As the nights start getting colder we're soon to be in one of my favorite times of year. Winter.

For all my fellow survivalists out there, it doesn't mean it's time to stop camping. Not at all. Winter is one of the most beautiful seasons to spend in the outdoors. The mornings are crisp, the days are cooler, and you won't get bitten to death by bugs when you're trying to sleep at night.

But it also presents a danger. You need to ensure you're protected from the cold if you want to stay alive, and in today's post I want to cover a few tactics to help you stay warm when you're bugging out in winter.

Respect the weather

The first rule when it comes to a winter survival situation is to respect the weather. If you allow yourself to get cold, hypothermia starts setting in. And it doesn't take long. Once your core drops from 98.6 degrees to just 95, you're already in big trouble.

Now what usually happens in hypothermia cases is the victim has gotten wet. Perhaps it was raining, they slipped and fell into a stream, or they've been over-exerting themselves and worked up a sweat. In cold weather, having wet clothing press against your skin leeches the warmth from your body and hypothermia can set in in minutes. You've got to be aware of the dangers of getting wet, and respect the fact that winter is now here.

Choose the right clothing

To combat the cold, you need the right clothing. And there's a simple rule I like to follow. If it's cotton, don't buy it. As soon as cotton clothing gets wet, it loses its ability to insulate your body. So if you do happen to get a little wet, cotton clothes are going to accelerate your descent into hypothermia. Not good.

Pick clothing that's been specifically designed for the outdoors. You want a base layer that's a polyester blend to better wick away any moisture from your skin. Follow this up with a wool layer that will keep you warm even if you do get wet. And cover it all with a protective shell casing that's completely waterproof. This way, you can remove layers as needed, and you won't have to fight the elements to stay warm.

I shouldn't have to say this here but it's also quite important. The waterproof principle also applies to your boots. You've got to have waterproof boots if you're spending any amount of time outdoors in winter. Once hypothermia sets in frostbite comes next, and without the right protection for your feet, extremities like your toes will be the first to go. Oh, and cover up your hands and face too. You're losing body heat through every piece of skin that's not covered. I've got a wool beanie that I wear, along with a round little scarf that sits comfortably around my neck.

Prepare for a good night's sleep

If you know you're going to be sleeping outdoors during winter, you need a high-quality sleeping bag that's rated for the temperatures you'll be facing. Personally, I'm a big fan of sleep, so I'd recommend getting one that's rated below the temperatures you'll face at night. I like to stay warm and cozy, so I'm usually sporting a 10-degree sleeping bag, along with a waterproof bivy sack.

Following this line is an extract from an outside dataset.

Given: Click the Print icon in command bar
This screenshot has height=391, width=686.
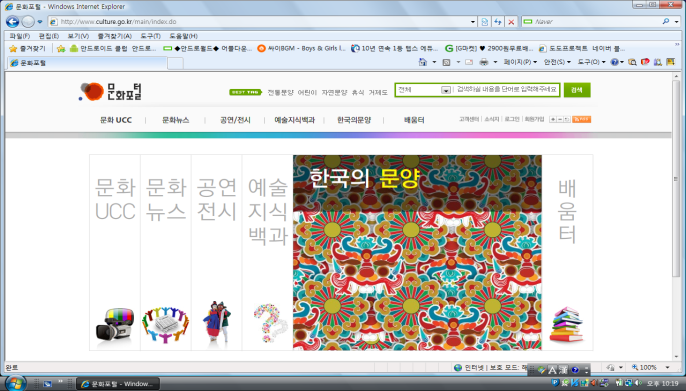Looking at the screenshot, I should pyautogui.click(x=483, y=62).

I've been told its overkill, especially where I usually camp, but I find it's much easier to vent an overheated sleeping bag than it is to get warm once you're cold during the night. When it comes to the stuffing in your sleeping bag, I'm a fan of synthetic insulation, as the down alternatives are more expensive, and tend to suck once they get wet.

Oh, and don't forget to insulate yourself from the ground when making your bed. The cold ground leeches away your body heat, even if you're using a sleeping bag, so prepare for this. You need insulation if you're not wanting to have a crappy night's sleep. Pine boughs are good in a pinch if you've not brought your own sleeping pad (or hammock).

Have a means of creating warmth

For many this means fire, and it's important you've got not only a way to create a flame, but a way to actually get a fire started in cold and wet conditions. I take extra fire starters when I'm camping in the cold, as it can often be a challenge to find dry kindling when you really need a fire. Once it's going you can slowly add water-soaked branches as the heat from the flames will dry these out, so long as you can get your fire started in the first place.

I'd also recommend having a couple of mylar space blankets in your bug-out kit. In a pinch these can be used to keep your body heat from escaping if you've gotten yourself wet. Simply strip down and roll yourself up in the blanket. It's amazing how well these work. You can also use them inside your shelter to better reflect any heat from the fire onto you, or as part of the walls or roofing to keep the rain and wind out. Mylar space blankets are a must if you're camping in winter.

Of course, these are only two items in your kit, and your ability to stay warm while bugging out in winter also relies on your common sense. Have the right clothing and gear, and don't get yourself in a situation where you allow yourself to get cold or wet.

I get that this isn't always possible, especially if it's a crisis has hit and you're needing to evacuate through some pretty terrible conditions. But with the right approach, you'll be able to stay warm and dry, no matter what time of year you're bugging out in.